## [What is needed]
Reproduce the listing below line for line, without any alteration.

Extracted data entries
•••

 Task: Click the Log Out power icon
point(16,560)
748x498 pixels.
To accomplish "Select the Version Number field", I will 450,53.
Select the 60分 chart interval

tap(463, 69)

•••

## [Right answer]
 Task: Click the Log Out power icon
point(16,560)
748x498 pixels.
To accomplish "Select the Version Number field", I will 450,53.
Select the 60分 chart interval

tap(463, 69)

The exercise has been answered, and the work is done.